- **TEXT SHOWN**:
Skip to content

Instantly share code, notes, and snippets.

@indutny
Last active February 3, 2023 05:42
Show Gist options
  • Save indutny/ae44fd93dde2736205609d19a21b87cc to your computer and use it in GitHub Desktop.
Save indutny/ae44fd93dde2736205609d19a21b87cc to your computer and use it in GitHub Desktop.
Notes on FTS5 Merging Algorithm

Inserting new values

fts5FlushOneHash controls this and it puts a new segment on level 0, and then calls:

  1. fts5StructurePromote for level 0
  2. fts5IndexAutomerge
  3. fts5IndexCrisismerge

Level promotion

Promoting level of a structure means either:

  • Leaving it where it is
  • Promoting it up to the next populated level if it is larger (page-wise) than the last segment there
  • Promoting it down to the previous populated level if it is smaller (page-wise) than the some segment there

('optimize') command

Performed by sqlite3Fts5IndexOptimize. Calls fts5IndexOptimizeStruct which puts all segments from all levels to a newly created pStruct->nLevel + 1 ( unless all segments are already on the same level). Then fts5IndexMergeLevel is called repeatedly with nRem set to FTS5_OPT_WORK_UNIT (1000) until the highest level after fts5IndexOptimizeStruct has 0 segments.

fts5IndexMergeLevel merges at most nRem leaf pages (if pnRem is non-null) into a level iLvl + 1 (which might be created). level->nMerge is initially 0, but if not all leaf pages from the segment were merged - we set it to the number of segments at the time of the merge so that when we continue - we won't merge new segments.

'automerge' option

Performed by fts5IndexAutomerge on every hash flush (insert/update/delete). We pass to it the number of leaf pages that was just written (which is most usually 1), and it increments pStruct->nWriteCounter. The nRem passed to fts5IndexMerge is computed as:

(
    floor(newWriteCounter / FTS5_WORK_UNIT) -
    floor(oldWriteCounter / FTS5_WORK_UNIT)
) * FTS5_WORK_UNIT * pStruct->nLevel

Given that FTS5_WORK_UNIT is 64 and writeCounter is usually incremented by 1, every 64 inserts nRem becomes 64 * pStruct->nLevel. This acts as an optimization so that we don't perform automatic merges too often. Thus we pass this nRem to fts5IndexMerge and nMin is set to the actual automerge value (4 by default).

- **REQUESTS**:
(1) Decide whether each statement agrees with the FTS5 merging notes, answering yes or no and quoting the deciding words. (a) FTS5_WORK_UNIT is 64. (b) The automerge value is 8 by default. (c) fts5FlushOneHash puts a new segment on level 0.
(2) According to the FTS5 merging notes, what is the value of FTS5_OPT_WORK_UNIT?
(3) Carry on the FTS5 merging notes past their final sentence.

- **RECORDS SHOWN**:
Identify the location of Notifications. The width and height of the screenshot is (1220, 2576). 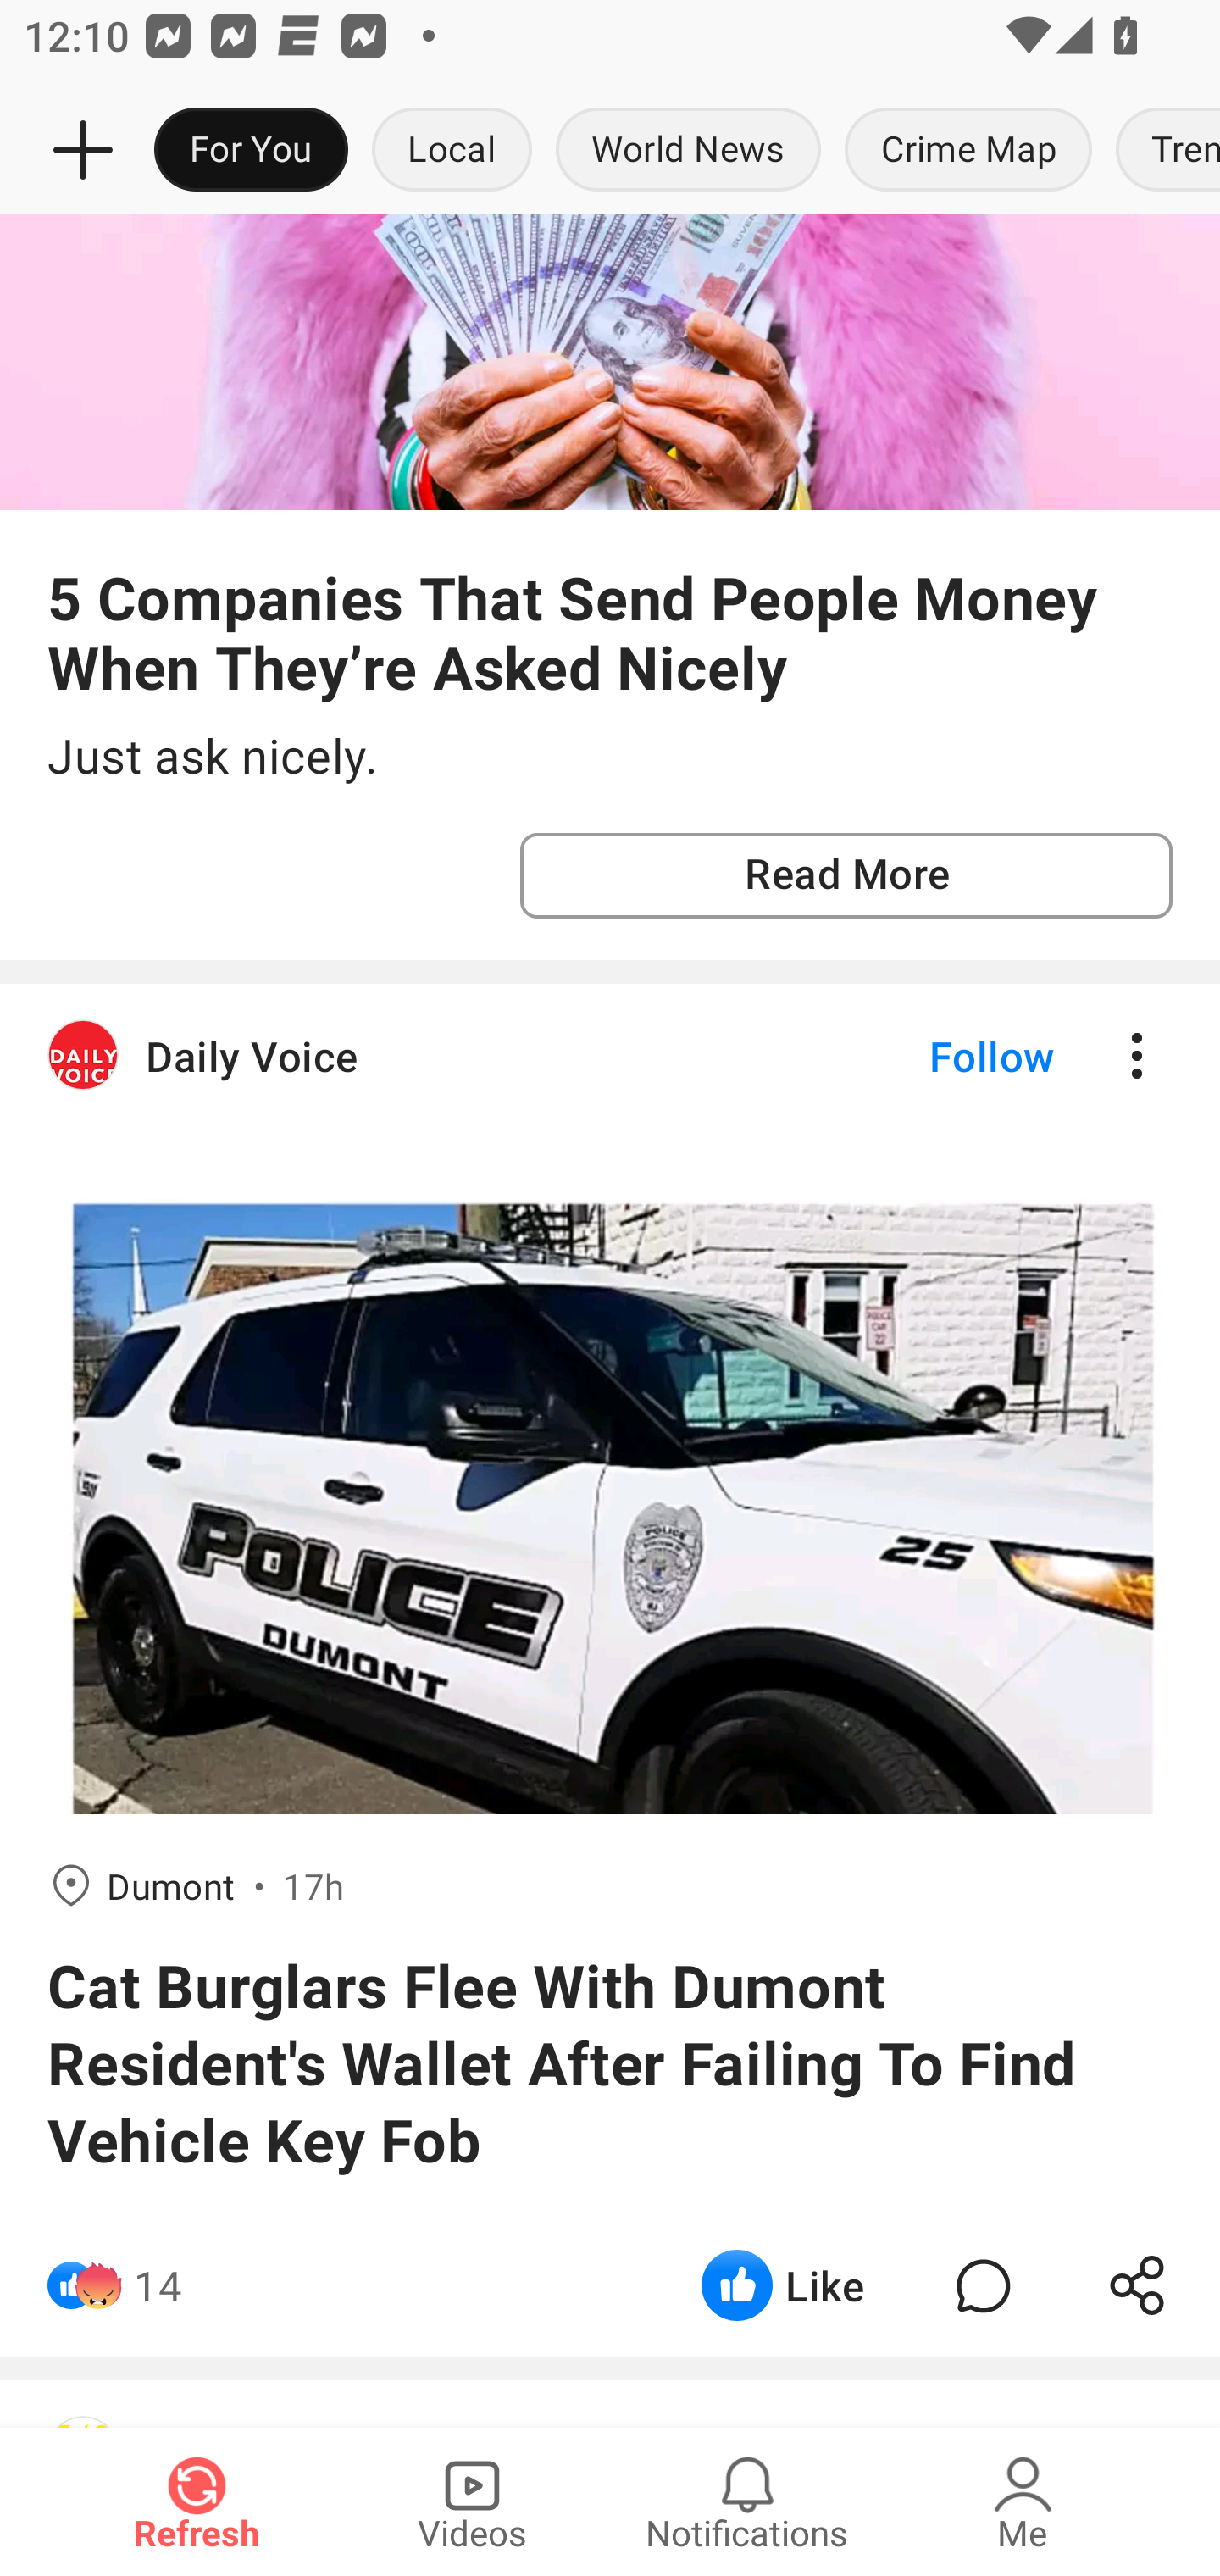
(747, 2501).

...

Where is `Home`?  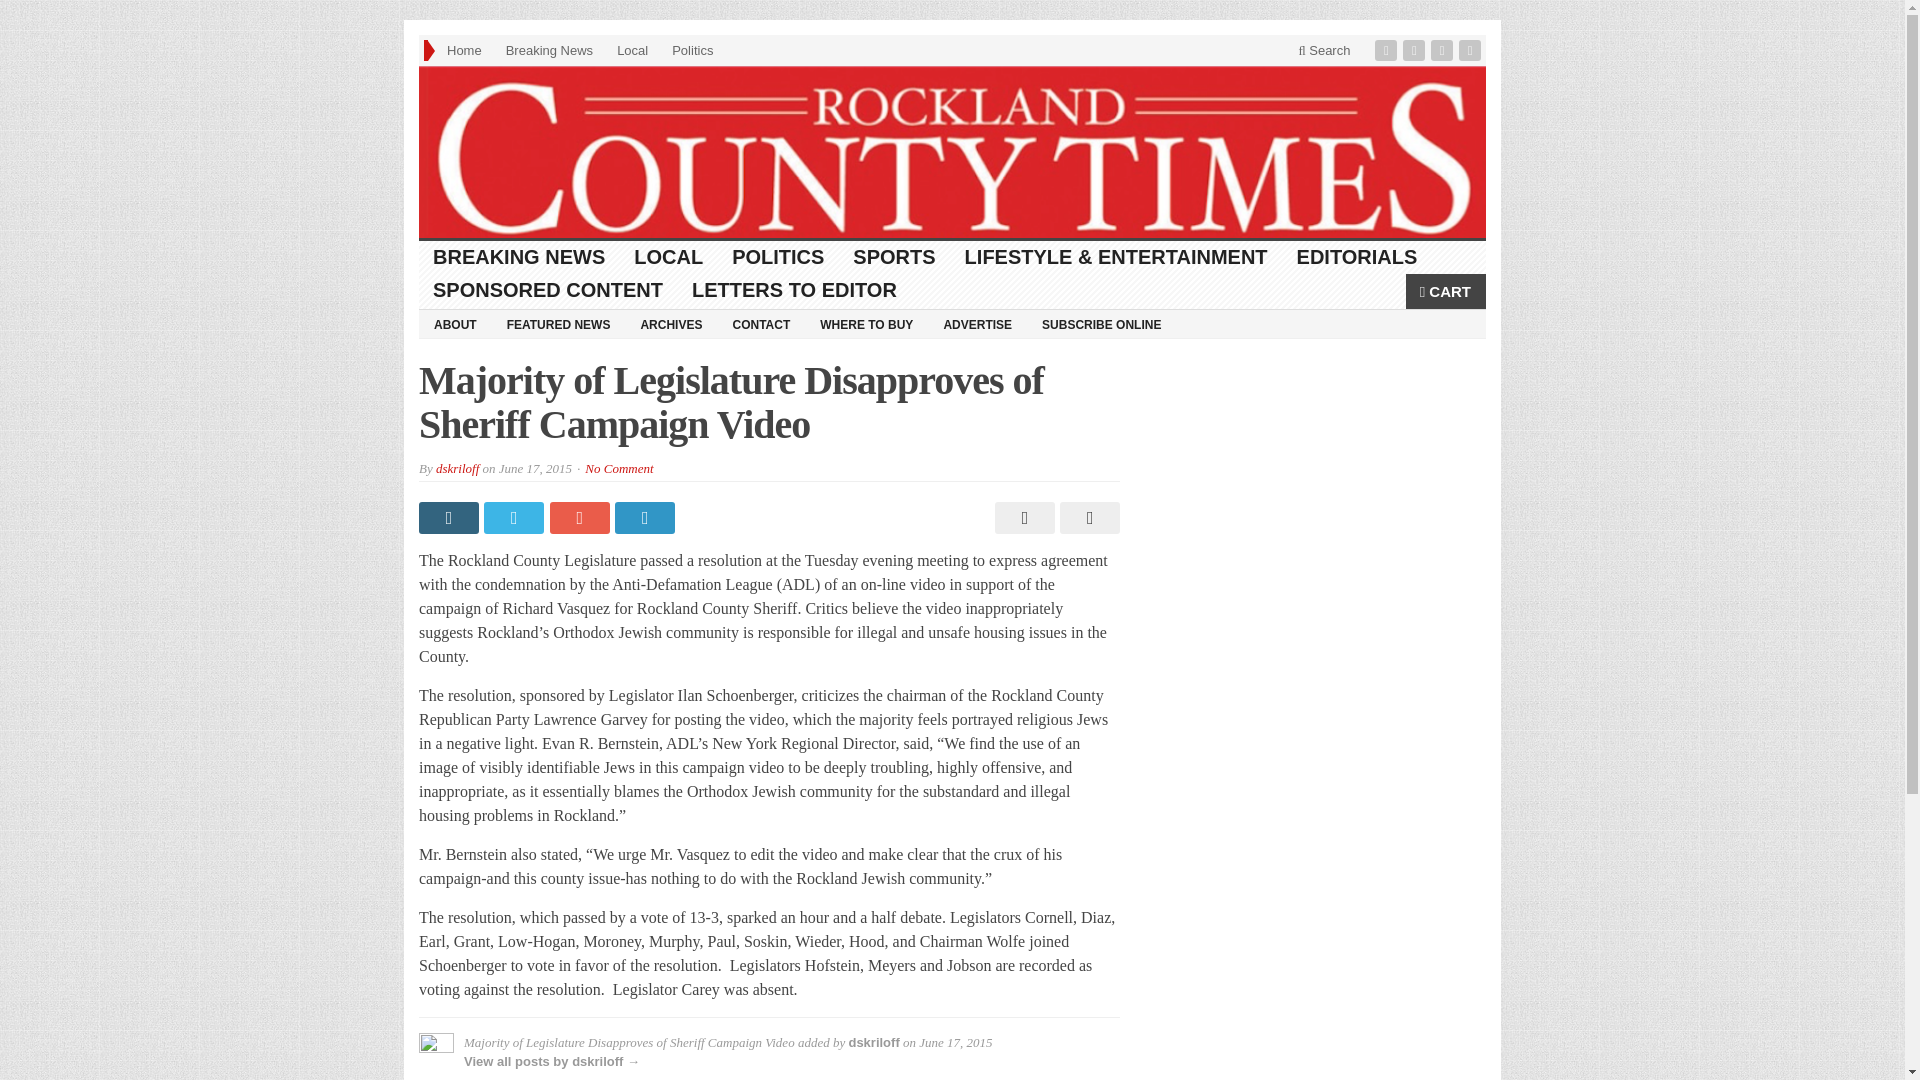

- **RESULTS IN ORDER**:
(1)
(a) Yes: "Given that FTS5_WORK_UNIT is 64"
(b) No: "nMin is set to the actual automerge value (4 by default)"
(c) Yes: "it puts a new segment on level 0"

(2) 1000

(3)
fts5IndexMerge finds the most populated level measured by either looking at the number of merge-in-progress segments (nMerge) or just number of segments. If the number of such segments is less than nMin (4) and no merging for this level is currently in progress - we end.

Otherwise fts5IndexMergeLevel is called for that level with nRem (see 'optimize' section above).

'crisismerge' option

Performed by fts5IndexCrisismerge on every hash flush (insert/update/delete). The action of this function is to merge and promote (starting from level 0) all levels that have more than crisismerge (16) segments. The merging stops as soon as we encounter a level with less than crisismerge (16) segments.

Each level is merged with fts5IndexMergeLevel (where pnRem is 0 and thus merging will complete by the end of the call) and promoted with fts5StructurePromote (see optimize for details).

('merge', N) command

Performed by sqlite3Fts5IndexMerge.

If N is negative - fts5IndexOptimizeStruct is called (see optimize above) and in most scenarios all segments from all levels are moved to a newly created level. Then fts5IndexMerge is called (see automerge) with nMin set to 2 (basically no minimum) and nRem set to abs(N) (which is -N because N is negative).

If N is positive - just fts5IndexMerge is called and nMin is set to the value of usermerge option (4 by default) and nRem is set to N. The meaning of this is that it will find most populated level (which is actually the one we just created with fts5IndexOptimizeStruct that has all the segments from the structure) with at least 4 pages and merge up to N leafs into a newly created level.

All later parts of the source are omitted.